### Exercise prompt
Scan the data below for the string "Φεβρουάριος". Show every line where it turns up.

Pixel coordinate grounding data:
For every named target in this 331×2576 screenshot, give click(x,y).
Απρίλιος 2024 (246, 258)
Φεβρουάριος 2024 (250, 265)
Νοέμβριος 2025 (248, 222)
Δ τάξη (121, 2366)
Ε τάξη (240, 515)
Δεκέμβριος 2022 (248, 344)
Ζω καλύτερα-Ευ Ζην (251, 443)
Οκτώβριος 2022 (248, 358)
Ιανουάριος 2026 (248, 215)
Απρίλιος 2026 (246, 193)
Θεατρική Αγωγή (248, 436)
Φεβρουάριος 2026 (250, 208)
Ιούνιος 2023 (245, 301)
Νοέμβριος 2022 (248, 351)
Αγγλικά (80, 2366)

### Expected answer
Φεβρουάριος 2024 (250, 265)
Φεβρουάριος 2026 (250, 208)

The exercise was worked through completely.